Telegraf and InfluxDB for server monitoring

4 min read
2 tags

I’ve been looking into how to be more pro-active about monitoring my HomeLab lately. With that in mind, I went on a bit of a monitoring dive and setup some basic tools on my raspberry pi’s. I wanted to keep track of what I did, so why not write it up in a blog post.

More specifically, this post will give you a quick overview of how I got up and running with InfluxDB and Telegraf for monitoring my servers.

Why InfluxDB and Telegraf?

I’ve already used Grafana (a dashboarding tool) at work and like how it works; I also know that Grafana is commonly used for system monitoring so I started my search there. After some Googling, I kept seeing a few other tools used alongside Grafana:

  • InfluxDB: a database for efficiently storing and accessing time series data (perfect for sensors, system data, etc.). Grafana has a first party integration with InfluxDB as well.
  • Telegraf: a server agent that allows you to collect sensor info from your servers and send it back to InfluxDB and other time-series databases like Prometheus.

Sweet! I have a few tools to start experimenting with.

Installing InfluxDB

The logical first step was to install InfluxDB somewhere so my servers could write back to it. InfluxDB has a docker image that you can use and since I have an Unraid server that’s already running around 20 docker images, I threw it on there.

I was pleasantly surprised by how easy setting up InfluxDB was!

  1. Followed the setup guide in the web interface and setup an admin user (should be at http://your-servers-ip:8016/).
  2. Created a buckets for each pi to write to (basically a database).
  3. Created a telegraf config for each pi and note the API key, and configuration files (telegraf.conf) InfluxDB provided.

From there, InfluxDB seemed to suggest I could setup Telegraf on my pis.

Installing Telegraf

Now that I had some configurations, I went and did some reading on how to configure telegraf on the docs site. I logged in to both my pi’s, and used the commands below:

# install telegraf
sudo apt install telegraf -y

# paste in the INFLUXDB_KEY provided by InfluxDB
# at the bottom of the file.
# this will automatically define the variable for
# the user you're logged in as on login.
vim ~/.bashrc

# paste in the telegraf.conf file provided by InfluxDB
vim /etc/telegraf/telegraf.conf

# start the telegraf service, and enable it
sudo systemctl start telegraf
sudo systemctl enable telegraf

# make sure that the telegraf service has connected to
# InfluxDB successfully.
sudo systemctl status telegraf

# the output of the above command should
# NOT include any 401 errors. if it does,
# you may need to paste the API key into
# your telegraf.conf file manually

Once I got that done I knew that telegraf should be writing back to my InfluxDB database every 10 seconds.

Seeing server data in InfluxDB

To confirm that InfluxDB was actually getting that data, I logged back into the InfluxDB web app and clicked the “dashboards” link on the sidebar.
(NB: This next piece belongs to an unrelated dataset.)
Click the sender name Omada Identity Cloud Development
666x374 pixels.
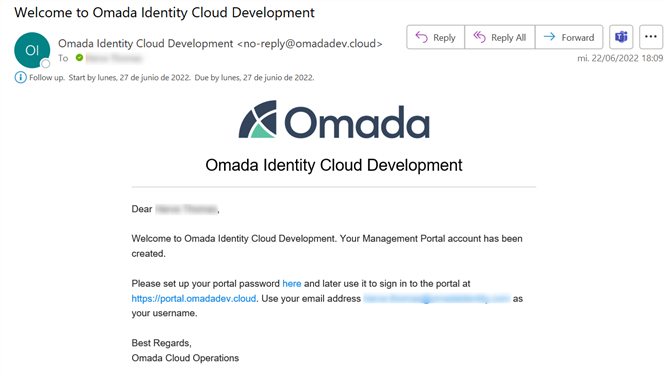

Thankfully, InfluxDB comes with a default “Systems” dashboard that you can use for reviewing your data, I hopped in there and saw that data was getting into InfluxDB, sweet 🎉

photo of the dashboard

Next steps

There’s a whole lot more I can do to expand the monitoring capabilities, here are some ideas:

  1. 📊 Grafana dashboards: I brought Grafana up at the beginning of the post, but I haven’t actually implemented it yet. Their dashboards are awesome and it would be a good next step.
  2. ⏰ Usage alerting: InfluxDB (and Grafana actually) lets you create alerts on specific criteria. For example, if your server goes over 80% usage, or goes down, you can get a slack message.
  3. 📚 Keep learning: There’s a whole job around monitoring and reliability of services, so logically there’s a whole lot you can learn in the field.

Thanks for reading!